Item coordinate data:
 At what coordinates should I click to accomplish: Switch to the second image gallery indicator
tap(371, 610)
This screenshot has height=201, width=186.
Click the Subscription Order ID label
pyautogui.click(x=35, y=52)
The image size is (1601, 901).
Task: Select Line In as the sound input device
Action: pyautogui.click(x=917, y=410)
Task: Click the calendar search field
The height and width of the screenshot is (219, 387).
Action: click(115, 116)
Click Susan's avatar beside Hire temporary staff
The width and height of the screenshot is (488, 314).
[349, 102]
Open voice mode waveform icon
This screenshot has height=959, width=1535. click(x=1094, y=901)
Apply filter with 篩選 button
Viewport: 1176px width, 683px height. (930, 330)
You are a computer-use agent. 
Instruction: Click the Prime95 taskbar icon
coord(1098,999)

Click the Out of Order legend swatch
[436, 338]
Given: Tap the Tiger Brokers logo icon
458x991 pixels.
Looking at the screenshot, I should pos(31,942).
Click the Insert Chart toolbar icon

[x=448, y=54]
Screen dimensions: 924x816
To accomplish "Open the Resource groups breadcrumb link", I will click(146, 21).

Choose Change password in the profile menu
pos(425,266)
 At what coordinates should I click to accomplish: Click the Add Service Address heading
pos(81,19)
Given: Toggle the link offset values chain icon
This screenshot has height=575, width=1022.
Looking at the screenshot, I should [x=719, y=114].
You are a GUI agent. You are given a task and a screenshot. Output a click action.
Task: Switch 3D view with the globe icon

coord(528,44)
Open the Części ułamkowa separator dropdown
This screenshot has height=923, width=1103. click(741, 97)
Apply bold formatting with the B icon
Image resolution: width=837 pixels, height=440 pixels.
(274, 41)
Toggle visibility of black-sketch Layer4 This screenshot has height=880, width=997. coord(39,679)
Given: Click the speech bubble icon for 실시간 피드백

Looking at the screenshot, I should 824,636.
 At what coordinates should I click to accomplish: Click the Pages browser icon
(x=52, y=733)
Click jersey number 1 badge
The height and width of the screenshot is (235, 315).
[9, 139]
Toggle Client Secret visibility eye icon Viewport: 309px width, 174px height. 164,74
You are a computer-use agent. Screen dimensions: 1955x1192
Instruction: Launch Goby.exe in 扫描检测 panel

WHAT YOU ARE ASKED TO DO: Can you express the records as a JSON list of strings, one string per line with blank lines left out, beginning at the line that contains "Toggle visibility of" and running through the end of the records?

WORKED ANSWER:
[
  "Toggle visibility of black-sketch Layer4 This screenshot has height=880, width=997. coord(39,679)",
  "Given: Click the speech bubble icon for 실시간 피드백",
  "Looking at the screenshot, I should 824,636.",
  " At what coordinates should I click to accomplish: Click the Pages browser icon",
  "(x=52, y=733)",
  "Click jersey number 1 badge",
  "The height and width of the screenshot is (235, 315).",
  "[9, 139]",
  "Toggle Client Secret visibility eye icon Viewport: 309px width, 174px height. 164,74",
  "You are a computer-use agent. Screen dimensions: 1955x1192",
  "Instruction: Launch Goby.exe in 扫描检测 panel"
]